Fino a che punto gli Stati Uniti, e Trump in particolare, sono capaci di voltare le spalle allo Stato ebraico in un momento storico così delicato per la sua sicurezza e la sua esistenza?

“Dal punto di vista di Trump e di gran parte del suo governo, Israele è un alleato vero, ma non deve ostacolare gli Stati Uniti nel raggiungimento dei suoi interessi. Nel caso dei ribelli Houthi, ad esempio, Israele è rimasta profondamente delusa quando, una mattina, Trump ha annunciato di non voler più combattere contro gli Houthi dello Yemen, mentre questi continuavano a lanciare missili contro Israele. Si tratta di una totale spaccatura tra l’interesse americano e quello israeliano”.

Il presidente Trump è ancora coinvolto nel conflitto a Gaza e nel destino della regione?

“Gli Stati Uniti hanno molteplici piani riguardanti il ‘giorno dopo la Guerra a Gaza’ dei quali il governo israeliano non è assolutamente al corrente. Israele non fa parte delle discussioni circa il futuro della regione e, come si sa, se non sei tu a cucinare il pasto, finirai per essere tu stesso parte del pasto. Ovvero, se Israele non comincia ad essere coinvolta nei piani geopolitica del Medio Oriente – come lo sono invece i sauditi, gli emiratini e i qatarini – rischia di diventare quel paese debole a cui vengono imposti gli interessi strategici ai quali sottostare. E questo è un rischio strategico di prim’ordine per Israele”.

Oltre alle evidenti considerazioni economiche, come può fidarsi Trump dell’Arabia Saudita e del Qatar dal punto di vista della sicurezza?

“L’unico criterio che interessa Trump al momento è ottenere dei profitti rapidi che allontanino immediatamente alcuni paesi dalla loro vicinanza con la Cina. Qui non c’è una visione a lungo termine. Non c’è un piano per il prossimo decennio. Bisogna considerare l’età del presidente Trump e capire che la visione a lungo termine su cosa sarà del Qatar o dell’Arabia Saudita – non lo tocca in alcun modo.

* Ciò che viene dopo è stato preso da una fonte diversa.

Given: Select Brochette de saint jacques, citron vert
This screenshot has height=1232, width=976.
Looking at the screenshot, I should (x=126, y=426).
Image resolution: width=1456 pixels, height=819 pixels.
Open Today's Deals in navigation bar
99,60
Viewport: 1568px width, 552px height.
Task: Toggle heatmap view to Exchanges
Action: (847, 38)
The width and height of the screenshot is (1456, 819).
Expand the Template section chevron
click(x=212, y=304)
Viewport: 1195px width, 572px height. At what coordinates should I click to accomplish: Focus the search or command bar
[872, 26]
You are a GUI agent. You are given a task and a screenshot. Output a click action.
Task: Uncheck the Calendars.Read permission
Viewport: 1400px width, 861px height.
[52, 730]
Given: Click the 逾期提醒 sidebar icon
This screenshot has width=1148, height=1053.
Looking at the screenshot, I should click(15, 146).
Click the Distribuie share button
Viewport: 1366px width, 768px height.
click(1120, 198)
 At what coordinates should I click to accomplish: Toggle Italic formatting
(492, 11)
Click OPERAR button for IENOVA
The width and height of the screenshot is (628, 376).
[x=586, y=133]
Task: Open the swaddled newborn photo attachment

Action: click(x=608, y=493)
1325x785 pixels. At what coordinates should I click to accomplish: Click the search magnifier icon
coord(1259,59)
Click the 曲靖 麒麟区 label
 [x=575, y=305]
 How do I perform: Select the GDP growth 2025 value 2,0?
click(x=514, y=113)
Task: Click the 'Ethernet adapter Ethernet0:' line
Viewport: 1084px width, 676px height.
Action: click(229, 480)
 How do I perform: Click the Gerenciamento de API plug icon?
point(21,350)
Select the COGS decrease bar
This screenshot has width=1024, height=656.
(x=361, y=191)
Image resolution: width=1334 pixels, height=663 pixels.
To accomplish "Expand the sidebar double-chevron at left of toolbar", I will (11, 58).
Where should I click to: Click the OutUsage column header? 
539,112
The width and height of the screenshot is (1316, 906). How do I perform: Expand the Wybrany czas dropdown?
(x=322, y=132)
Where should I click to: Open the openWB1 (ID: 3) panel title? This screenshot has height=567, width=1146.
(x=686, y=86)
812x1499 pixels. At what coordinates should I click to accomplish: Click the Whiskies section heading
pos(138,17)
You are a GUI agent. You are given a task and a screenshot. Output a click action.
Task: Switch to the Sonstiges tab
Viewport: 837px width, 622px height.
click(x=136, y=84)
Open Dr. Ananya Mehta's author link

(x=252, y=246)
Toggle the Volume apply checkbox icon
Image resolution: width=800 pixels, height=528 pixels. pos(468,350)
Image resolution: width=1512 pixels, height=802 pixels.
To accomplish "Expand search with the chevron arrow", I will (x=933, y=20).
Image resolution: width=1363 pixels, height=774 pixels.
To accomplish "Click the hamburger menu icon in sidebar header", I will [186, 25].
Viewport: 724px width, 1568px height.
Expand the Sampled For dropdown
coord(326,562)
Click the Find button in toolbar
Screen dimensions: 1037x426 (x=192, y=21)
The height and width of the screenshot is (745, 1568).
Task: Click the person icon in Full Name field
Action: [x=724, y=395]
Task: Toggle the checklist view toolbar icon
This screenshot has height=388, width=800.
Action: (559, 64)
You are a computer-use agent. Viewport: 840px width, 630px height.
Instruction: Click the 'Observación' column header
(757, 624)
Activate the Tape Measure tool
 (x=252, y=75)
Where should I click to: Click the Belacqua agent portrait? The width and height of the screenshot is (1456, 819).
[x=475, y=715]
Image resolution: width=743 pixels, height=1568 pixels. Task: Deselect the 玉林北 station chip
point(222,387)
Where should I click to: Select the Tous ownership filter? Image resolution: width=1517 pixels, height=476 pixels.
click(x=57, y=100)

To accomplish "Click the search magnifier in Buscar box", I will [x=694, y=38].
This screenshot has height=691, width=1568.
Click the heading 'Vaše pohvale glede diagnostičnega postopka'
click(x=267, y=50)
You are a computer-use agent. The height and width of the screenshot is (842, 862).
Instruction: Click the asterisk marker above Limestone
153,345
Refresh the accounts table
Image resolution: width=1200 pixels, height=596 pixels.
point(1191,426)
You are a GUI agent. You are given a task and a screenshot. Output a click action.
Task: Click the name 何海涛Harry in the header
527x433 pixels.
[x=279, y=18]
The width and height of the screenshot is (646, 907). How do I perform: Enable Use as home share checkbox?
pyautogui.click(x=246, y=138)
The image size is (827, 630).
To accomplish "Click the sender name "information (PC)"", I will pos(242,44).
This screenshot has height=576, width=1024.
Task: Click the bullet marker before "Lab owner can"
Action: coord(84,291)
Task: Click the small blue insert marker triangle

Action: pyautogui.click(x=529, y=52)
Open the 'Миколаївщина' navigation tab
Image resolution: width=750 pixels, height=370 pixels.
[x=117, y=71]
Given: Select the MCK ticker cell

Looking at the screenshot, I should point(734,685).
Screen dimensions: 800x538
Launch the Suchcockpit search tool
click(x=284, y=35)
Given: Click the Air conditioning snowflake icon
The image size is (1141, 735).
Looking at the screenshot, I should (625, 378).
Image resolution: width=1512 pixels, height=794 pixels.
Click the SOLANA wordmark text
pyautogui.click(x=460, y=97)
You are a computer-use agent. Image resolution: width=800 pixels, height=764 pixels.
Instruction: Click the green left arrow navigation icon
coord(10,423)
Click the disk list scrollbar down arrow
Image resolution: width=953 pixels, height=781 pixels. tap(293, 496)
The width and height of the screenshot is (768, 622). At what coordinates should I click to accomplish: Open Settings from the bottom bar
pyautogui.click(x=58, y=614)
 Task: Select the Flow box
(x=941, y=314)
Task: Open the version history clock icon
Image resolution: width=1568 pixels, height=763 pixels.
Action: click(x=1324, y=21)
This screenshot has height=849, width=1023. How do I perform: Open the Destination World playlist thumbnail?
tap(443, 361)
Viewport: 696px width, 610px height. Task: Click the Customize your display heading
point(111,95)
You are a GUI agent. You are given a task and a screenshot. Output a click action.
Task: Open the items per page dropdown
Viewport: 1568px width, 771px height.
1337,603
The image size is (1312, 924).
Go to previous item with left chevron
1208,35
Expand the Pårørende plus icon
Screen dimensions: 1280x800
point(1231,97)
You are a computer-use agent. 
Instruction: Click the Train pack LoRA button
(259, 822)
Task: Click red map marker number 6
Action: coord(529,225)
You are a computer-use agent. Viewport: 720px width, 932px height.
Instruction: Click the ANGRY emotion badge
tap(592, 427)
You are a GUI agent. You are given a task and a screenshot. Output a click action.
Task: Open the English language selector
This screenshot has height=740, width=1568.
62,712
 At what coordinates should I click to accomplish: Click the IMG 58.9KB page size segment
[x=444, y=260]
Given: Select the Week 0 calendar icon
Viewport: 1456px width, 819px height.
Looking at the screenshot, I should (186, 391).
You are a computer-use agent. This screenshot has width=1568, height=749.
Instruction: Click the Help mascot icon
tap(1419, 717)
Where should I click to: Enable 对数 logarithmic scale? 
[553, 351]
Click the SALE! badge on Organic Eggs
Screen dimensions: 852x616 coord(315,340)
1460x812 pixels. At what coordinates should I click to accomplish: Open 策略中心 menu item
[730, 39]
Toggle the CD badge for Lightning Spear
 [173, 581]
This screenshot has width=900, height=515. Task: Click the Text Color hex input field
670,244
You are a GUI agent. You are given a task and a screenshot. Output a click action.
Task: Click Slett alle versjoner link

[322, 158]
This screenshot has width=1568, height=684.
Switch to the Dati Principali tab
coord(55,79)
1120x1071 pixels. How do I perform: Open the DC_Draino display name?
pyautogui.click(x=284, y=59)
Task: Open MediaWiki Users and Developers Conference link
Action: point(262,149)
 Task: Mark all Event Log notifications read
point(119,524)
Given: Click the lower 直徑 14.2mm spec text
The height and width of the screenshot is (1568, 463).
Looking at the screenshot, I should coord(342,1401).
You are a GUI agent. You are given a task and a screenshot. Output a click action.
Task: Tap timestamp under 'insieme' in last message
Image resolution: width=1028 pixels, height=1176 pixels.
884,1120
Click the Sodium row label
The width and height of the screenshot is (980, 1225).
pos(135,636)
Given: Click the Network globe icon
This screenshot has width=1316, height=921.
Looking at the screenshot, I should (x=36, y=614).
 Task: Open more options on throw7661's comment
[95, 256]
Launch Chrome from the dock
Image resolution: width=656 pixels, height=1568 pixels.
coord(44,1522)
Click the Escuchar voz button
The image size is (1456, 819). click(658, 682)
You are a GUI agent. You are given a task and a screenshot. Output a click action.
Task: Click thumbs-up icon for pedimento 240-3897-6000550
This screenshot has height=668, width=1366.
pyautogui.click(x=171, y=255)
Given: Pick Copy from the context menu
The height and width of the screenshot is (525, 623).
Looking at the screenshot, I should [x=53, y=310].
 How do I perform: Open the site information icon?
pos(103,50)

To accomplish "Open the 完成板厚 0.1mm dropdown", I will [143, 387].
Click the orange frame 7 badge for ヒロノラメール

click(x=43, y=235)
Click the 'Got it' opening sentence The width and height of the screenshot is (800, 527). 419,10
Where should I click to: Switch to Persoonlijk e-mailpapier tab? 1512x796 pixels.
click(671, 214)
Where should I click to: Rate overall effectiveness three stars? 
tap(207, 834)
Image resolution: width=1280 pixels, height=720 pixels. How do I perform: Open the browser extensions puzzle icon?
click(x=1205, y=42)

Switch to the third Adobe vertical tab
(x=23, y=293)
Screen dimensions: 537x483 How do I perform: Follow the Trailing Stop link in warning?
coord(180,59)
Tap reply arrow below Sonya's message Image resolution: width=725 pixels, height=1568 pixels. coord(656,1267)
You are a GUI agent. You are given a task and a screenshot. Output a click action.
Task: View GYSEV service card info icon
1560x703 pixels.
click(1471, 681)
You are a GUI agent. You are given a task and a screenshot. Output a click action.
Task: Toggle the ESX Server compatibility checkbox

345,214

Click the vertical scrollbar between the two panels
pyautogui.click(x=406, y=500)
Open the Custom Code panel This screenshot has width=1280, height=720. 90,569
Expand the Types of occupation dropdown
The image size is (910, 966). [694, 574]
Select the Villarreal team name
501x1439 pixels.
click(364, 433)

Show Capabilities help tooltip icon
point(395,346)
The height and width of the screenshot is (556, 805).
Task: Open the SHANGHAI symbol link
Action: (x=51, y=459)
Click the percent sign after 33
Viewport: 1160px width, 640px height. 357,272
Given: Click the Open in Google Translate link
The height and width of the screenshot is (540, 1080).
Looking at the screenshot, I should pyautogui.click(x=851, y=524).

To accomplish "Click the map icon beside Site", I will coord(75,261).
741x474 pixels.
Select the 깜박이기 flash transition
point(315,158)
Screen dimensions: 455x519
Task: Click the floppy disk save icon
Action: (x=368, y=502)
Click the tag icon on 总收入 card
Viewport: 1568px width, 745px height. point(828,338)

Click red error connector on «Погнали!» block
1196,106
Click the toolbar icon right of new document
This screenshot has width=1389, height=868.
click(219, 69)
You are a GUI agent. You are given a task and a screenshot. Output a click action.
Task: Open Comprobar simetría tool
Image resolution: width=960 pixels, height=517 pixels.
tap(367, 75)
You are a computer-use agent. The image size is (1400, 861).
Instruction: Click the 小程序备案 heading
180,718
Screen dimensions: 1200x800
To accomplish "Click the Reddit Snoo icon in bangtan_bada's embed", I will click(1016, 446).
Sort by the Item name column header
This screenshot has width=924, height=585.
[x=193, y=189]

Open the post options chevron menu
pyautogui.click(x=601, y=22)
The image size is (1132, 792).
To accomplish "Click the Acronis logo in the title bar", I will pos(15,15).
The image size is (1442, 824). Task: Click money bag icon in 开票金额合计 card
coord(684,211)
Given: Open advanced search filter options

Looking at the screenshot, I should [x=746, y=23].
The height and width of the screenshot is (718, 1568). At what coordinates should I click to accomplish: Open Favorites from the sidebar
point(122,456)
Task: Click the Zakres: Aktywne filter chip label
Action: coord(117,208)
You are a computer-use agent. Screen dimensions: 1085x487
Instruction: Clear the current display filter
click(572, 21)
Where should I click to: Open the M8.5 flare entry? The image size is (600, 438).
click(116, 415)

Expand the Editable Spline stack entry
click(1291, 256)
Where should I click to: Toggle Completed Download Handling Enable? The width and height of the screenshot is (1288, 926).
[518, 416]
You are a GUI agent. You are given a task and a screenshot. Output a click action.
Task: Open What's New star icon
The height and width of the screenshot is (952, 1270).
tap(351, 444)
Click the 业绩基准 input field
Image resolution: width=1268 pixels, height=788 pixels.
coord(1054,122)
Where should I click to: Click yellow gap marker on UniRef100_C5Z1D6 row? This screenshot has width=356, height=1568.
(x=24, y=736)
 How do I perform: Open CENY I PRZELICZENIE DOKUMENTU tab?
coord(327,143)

Se oggi questi paesi concludono un affare vantaggioso per gli Stati Uniti dal punto di vista economico, per lui è sufficiente. È tutto ciò che lo motiva”.

Qual è il livello di coinvolgimento di Israele nei grandi cambiamenti storici che stanno avvenendo oggi in Medio Oriente?

“Al momento non sembra che le istituzioni israeliane siano coinvolte strategicamente nei dibattiti che riguardano il destino del Medio Oriente. Al momento pare invece che una serie di potenze sunnite stiano concludendo degli accordi cruciali con gli Stati Uniti, e questo non è certo un segnale incoraggiante per lo Stato ebraico”.